Our understanding is not quite as bad as Lord Rooker suggests. The National Audit Office’s report, “UK greenhouse gas emissions: measurement and reporting”, goes into some detail about the methodology used to look at the whole basket of greenhouse gases. It talks about the intergovernmental panel on climate change guidelines on greenhouse gases, which specify in detail what methodologies to use for calculating emissions, and how trade-offs between precision, accuracy and resources should be approached. The report states that emissions should be estimated

“using a bottom up approach. Using the economic activity data supplied by government departments, trade associations and businesses, AEA and sector specialists the Centre for Ecology and Hydrology (CEH) and the Institute of Grassland and Environmental Research (IGER) model emissions of all known anthropogenic sources of greenhouse gases in the UK within the following five specific source sectors: energy, industrial processes, agriculture, land use, land use change and forestry, waste.”

It goes on to state:

“These broad areas are then broken down into activity types, subtypes, and activities. The emission-producing activities include the combustion of fuels such as coal in power stations, the use of petrol and diesel in road transport, industrial processes such as cement manufacture, agricultural sources such as enteric fermentation in cattle, and sources and sinks of CO2 caused from changes in the way land is used.”

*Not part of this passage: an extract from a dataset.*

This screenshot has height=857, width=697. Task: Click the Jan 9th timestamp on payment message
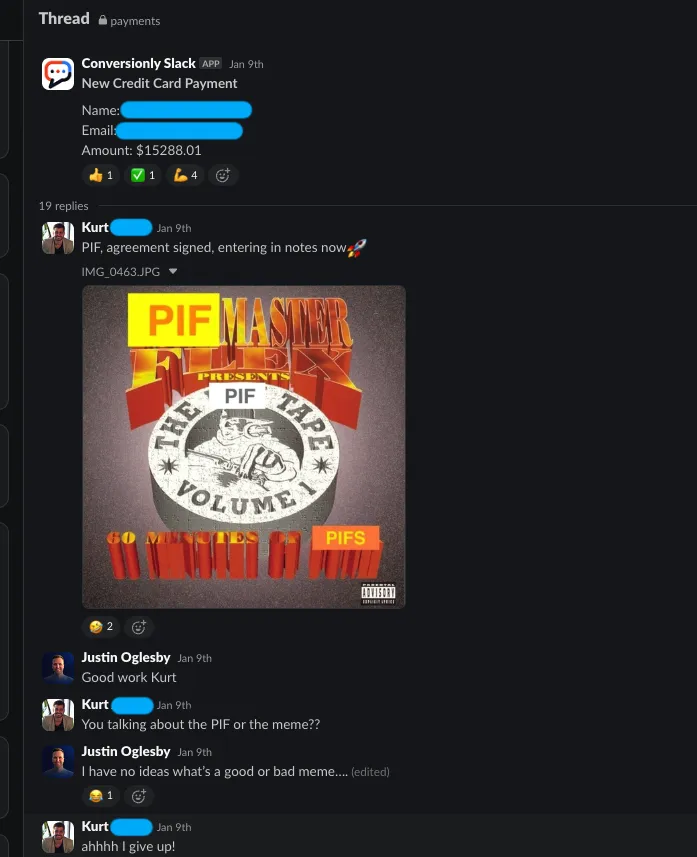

In case hon. Members are in any doubt about the meaning of enteric fermentation, I can tell them, courtesy of Wikipedia, that it means fermentation within the digestive systems of ruminant cattle. I am trying to avoid using any unparliamentary language, but I was interested to discover that most of that fermentation is belched rather than emitted in any other way. Half of Australian methane emissions are created in that way, which has been a serious incentive to the Australian Government to support research into the vaccination of cattle to try to reduce flatulence[Laughter.] Although that is making hon. Members laugh and smile, that is a serious result of Australia measuring and recognising the seriousness of reducing methane emissions. I understand that other research on that is under way in Japan and Germany.

Finally, there is the possible excuse that the Government are following the recommendation of the joint scrutiny Committee, which was divided over the issue of other greenhouse gases and said:

“Expanding the Bill in this way might therefore jeopardise its coherence and the extent of support which it might command.”

Just in case the Government are inclined to quote that Committee in support of their position, I shall cite some of its other conclusions:

“We agree with the Government on balance that it is reasonable for the Bill to focus on reducing emissions of carbon dioxide, and we therefore accept its overall architecture. However, this in no way relieves the Government of its responsibility to continue to reduce other greenhouse gases”.

It is difficult to see how we are going to follow that instruction with no policy tools at our disposal that even look at those other greenhouse gases.

The amendment is, in its way, as important as the measures on reducing aviation and shipping emissions. The logic for the Government’s acceptance that we cannot exclude any large section of the economy from greenhouse gas measurement and reduction policies applies just as much to the other greenhouse gases.